In 1989 and 1993, he was an unsuccessful candidate for mayor of Atlanta.

== United Negro College Fund ==

Since 2004, Lomax has served as president and chief executive officer of the United Negro College Fund (UNCF), the largest private provider of scholarships and other educational support to underrepresented students. He launched UNCF's Institute for Capacity Building, which supports member HBCUs to become stronger, more effective and self-sustaining. Under his leadership, UNCF has raised over $5 billion, helping more than 200,000 students earn college degrees and launch careers. In 2023, UNCF was named one of America’s Top 100 Charities.

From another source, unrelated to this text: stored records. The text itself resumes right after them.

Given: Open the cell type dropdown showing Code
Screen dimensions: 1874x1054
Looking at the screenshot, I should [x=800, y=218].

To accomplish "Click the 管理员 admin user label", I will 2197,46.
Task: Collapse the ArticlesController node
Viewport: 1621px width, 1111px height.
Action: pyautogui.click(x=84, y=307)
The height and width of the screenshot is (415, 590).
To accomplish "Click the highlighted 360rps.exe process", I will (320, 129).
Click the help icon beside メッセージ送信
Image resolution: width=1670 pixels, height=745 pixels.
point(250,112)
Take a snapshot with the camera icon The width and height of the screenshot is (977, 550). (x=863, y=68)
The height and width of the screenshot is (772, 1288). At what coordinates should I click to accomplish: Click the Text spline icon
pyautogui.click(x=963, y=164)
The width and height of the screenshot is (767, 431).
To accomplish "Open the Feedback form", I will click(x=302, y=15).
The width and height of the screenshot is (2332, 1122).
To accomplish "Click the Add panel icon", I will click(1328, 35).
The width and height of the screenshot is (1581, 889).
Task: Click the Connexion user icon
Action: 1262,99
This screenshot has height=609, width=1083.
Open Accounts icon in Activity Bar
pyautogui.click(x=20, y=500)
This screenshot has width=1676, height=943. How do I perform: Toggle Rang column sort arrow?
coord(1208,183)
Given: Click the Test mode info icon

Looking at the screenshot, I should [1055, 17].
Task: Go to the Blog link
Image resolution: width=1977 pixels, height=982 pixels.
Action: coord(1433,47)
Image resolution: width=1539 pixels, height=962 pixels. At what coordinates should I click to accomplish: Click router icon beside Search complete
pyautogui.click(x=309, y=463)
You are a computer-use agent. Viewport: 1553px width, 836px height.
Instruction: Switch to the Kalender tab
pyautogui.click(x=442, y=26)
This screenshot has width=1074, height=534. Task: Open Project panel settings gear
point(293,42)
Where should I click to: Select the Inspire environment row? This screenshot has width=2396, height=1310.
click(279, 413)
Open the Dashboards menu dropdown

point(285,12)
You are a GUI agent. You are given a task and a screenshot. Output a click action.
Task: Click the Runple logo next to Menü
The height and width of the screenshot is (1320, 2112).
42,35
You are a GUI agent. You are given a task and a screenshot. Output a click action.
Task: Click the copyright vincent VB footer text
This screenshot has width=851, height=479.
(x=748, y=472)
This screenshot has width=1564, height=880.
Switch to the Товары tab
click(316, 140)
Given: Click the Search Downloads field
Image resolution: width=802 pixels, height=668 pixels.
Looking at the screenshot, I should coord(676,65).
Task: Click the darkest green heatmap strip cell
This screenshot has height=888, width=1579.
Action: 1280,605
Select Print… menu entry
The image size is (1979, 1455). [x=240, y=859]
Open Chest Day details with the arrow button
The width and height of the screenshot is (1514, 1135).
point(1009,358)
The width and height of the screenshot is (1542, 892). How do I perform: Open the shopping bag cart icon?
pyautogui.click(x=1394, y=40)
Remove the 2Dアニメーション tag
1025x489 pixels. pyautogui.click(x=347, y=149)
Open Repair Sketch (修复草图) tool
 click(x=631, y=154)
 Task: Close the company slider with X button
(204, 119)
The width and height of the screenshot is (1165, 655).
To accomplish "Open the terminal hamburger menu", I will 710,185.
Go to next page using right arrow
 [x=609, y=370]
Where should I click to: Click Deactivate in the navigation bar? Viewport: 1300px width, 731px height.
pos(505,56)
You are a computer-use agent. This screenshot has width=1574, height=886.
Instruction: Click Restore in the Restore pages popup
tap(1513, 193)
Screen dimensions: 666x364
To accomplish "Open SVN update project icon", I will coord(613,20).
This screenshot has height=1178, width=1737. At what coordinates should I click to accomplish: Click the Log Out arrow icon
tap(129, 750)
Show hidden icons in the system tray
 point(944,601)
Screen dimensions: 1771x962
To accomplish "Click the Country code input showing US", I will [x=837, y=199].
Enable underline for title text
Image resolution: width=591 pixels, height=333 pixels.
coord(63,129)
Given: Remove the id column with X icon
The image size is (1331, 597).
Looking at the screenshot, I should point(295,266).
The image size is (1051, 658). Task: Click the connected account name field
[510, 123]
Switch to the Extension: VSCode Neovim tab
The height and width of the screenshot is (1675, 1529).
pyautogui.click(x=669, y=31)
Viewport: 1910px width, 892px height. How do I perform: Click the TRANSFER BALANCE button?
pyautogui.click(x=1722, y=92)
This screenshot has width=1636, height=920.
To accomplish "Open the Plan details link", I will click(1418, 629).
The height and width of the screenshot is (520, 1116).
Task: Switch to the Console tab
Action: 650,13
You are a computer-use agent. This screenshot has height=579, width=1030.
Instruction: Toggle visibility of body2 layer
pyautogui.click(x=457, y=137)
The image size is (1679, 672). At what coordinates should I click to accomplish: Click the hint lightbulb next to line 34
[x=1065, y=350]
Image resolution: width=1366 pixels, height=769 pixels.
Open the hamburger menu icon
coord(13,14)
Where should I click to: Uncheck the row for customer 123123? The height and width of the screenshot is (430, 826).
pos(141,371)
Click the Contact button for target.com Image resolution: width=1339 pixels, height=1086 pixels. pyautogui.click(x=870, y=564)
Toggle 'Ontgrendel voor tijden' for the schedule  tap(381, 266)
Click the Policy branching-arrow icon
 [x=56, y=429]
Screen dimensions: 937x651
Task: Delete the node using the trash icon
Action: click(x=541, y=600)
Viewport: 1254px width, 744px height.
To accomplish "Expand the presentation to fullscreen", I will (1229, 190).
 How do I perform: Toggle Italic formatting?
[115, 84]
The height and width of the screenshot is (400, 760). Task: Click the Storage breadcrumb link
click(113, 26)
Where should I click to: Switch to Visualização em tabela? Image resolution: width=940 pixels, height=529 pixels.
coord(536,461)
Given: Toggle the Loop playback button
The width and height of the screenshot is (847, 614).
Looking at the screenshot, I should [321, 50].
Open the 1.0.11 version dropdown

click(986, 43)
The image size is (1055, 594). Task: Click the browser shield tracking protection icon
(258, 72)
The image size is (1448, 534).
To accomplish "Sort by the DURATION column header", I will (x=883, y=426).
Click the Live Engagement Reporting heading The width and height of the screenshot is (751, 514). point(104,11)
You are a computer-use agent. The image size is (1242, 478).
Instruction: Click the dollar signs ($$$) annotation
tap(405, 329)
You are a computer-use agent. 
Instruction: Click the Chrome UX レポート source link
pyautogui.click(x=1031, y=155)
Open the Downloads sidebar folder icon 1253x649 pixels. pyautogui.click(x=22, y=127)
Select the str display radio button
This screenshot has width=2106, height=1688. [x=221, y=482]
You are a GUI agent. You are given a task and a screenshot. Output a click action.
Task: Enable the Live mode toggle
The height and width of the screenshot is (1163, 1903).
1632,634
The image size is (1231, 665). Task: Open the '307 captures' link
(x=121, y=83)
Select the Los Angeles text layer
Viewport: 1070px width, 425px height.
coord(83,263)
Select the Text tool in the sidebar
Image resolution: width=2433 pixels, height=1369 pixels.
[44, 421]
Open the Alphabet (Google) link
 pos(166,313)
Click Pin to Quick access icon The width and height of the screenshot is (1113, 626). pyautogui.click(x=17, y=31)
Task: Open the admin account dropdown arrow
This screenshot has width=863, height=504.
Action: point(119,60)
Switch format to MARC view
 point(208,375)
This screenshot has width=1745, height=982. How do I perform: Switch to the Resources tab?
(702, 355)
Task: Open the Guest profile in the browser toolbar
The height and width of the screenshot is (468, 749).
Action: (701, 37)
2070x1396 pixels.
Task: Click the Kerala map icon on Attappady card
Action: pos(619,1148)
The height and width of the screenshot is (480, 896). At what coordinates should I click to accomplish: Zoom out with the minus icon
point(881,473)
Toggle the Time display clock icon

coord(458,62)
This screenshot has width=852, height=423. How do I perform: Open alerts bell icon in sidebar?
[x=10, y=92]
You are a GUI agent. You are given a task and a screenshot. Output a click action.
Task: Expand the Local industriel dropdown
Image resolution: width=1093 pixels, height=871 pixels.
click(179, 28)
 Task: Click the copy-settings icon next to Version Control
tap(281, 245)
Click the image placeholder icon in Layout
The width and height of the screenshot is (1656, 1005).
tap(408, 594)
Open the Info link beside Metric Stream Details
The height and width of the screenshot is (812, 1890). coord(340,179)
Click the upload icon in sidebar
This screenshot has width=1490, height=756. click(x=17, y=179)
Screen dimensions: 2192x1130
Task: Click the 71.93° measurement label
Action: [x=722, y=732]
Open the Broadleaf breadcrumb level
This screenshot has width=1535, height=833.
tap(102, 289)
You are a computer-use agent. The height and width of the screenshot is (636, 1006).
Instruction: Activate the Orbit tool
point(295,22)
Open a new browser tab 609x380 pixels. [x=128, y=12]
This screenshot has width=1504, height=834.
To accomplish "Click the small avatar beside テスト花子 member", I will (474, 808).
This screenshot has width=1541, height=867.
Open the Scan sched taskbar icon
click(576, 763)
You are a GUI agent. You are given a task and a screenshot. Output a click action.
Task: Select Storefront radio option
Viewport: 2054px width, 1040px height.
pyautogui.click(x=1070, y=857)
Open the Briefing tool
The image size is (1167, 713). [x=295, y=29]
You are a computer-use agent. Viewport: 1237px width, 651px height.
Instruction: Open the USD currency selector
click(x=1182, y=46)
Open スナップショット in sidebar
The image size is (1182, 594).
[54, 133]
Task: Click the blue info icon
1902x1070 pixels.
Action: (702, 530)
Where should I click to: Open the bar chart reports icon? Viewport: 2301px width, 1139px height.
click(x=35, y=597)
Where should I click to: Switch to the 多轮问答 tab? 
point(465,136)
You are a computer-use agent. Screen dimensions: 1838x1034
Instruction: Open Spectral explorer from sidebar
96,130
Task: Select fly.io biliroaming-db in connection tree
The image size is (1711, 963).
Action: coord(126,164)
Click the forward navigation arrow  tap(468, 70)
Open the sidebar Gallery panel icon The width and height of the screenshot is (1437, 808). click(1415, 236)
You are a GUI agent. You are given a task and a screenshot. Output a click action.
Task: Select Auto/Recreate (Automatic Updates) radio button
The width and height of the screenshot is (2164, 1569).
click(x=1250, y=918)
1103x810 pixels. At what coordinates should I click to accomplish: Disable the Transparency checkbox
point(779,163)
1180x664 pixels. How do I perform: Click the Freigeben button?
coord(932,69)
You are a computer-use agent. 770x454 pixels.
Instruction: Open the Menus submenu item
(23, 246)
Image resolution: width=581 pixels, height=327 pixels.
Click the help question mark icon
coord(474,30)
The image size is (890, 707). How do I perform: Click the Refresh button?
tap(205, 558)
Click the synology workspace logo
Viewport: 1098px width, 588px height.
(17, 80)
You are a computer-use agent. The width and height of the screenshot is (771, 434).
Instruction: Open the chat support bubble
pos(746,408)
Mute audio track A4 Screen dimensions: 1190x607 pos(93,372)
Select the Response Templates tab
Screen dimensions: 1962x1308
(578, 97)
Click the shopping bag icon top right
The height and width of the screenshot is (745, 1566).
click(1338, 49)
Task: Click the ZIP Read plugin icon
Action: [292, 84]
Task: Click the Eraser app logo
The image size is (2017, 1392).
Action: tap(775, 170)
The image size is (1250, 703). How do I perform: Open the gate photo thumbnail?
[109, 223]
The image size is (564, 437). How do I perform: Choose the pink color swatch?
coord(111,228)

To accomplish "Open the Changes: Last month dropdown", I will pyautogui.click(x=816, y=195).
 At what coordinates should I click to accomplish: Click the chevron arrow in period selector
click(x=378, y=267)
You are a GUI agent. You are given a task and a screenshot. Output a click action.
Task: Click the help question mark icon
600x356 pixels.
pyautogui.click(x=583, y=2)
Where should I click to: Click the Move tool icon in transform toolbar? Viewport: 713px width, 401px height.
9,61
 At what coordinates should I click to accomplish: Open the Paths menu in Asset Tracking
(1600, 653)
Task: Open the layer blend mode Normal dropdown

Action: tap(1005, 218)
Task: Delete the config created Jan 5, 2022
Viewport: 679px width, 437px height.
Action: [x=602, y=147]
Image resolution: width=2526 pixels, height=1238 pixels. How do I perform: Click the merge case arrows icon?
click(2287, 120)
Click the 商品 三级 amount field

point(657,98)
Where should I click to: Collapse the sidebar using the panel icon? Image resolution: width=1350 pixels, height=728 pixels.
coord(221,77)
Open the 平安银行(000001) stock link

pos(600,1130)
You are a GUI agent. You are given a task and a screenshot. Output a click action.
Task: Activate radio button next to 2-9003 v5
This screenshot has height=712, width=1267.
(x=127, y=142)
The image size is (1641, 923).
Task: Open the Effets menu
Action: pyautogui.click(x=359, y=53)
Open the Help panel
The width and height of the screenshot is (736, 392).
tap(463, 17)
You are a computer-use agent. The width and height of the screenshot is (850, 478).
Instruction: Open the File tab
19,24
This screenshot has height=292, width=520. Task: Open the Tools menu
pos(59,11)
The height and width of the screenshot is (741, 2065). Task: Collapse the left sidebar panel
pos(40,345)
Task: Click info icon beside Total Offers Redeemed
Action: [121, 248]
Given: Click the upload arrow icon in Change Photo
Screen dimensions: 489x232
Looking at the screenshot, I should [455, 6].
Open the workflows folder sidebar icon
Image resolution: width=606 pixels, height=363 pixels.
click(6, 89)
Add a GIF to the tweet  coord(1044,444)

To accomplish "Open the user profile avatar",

Annually, UNCF's work enables 50,000 students to go to college with UNCF scholarships and attend its 37-member HBCUs. Lomax oversees the organization's 400-plus scholarship programs, which award more than 10,000 scholarships a year; the six-year undergraduate graduation rate for UNCF scholarship recipients is greater than the U.S. college students total.

In addition, Lomax has negotiated public and private partnerships to advance HBCUs goals.
In 2023, UNCF received a $190 million gift from Fidelity Investments, and in 2024, UNCF received a $100 million unrestricted grant from the Lilly Endowment to support the organization's $1 billion capital campaign. The gift is the largest donation in UNCF's history and expands the pooled endowment for its 37 member HBCU institutions.

Lomax was the keynote speaker for the 154th Commencement Convocation at Benedict College, a UNCF member institution.

== Boards and Associations ==

He serves on the boards of Handshake, the KIPP Foundation, Cengage Group and Teach for America. He is a member of the Phi Beta Kappa Senate, a member of Alpha Phi Alpha and Sigma Pi Phi fraternities, a trustee of the Studio Museum in Harlem and a founding member of the Smithsonian Institution's National Museum of African American History and Culture, which he was appointed to by U.S. Speaker of the House J. Dennis Hastert. U.S. President George W. Bush appointed Lomax to the President's Board of Advisors on Historically Black Colleges and Universities.

He is a past board member of America's Promise Alliance, The Carter Center and Emory University.

== Awards ==
In 2018, Dr. Lomax received the Dr. Eugene D. Stevenson, Jr. Lifetime Achievement Award from the Higher Education Leadership Foundation (H.E.L.F.), the highest honor bestowed by the foundation. Lomax received Emory University's most prestigious alumni honor, the Emory Medal, in 2004. He also received the Omicron Delta Kappa Laurel Crowned Circle Award, the organization's highest honor, Morehouse's Bennie Achievement Award and 17 honorary degrees.

== Personal life ==
Lomax has three daughters, Michele, Rachel and Deignan and 5 grandchildren.

He is a member of Alpha Phi Alpha and Sigma Pi Phi fraternities. Lomax was also inducted into Omicron Delta Kappa in 2000 at Dillard.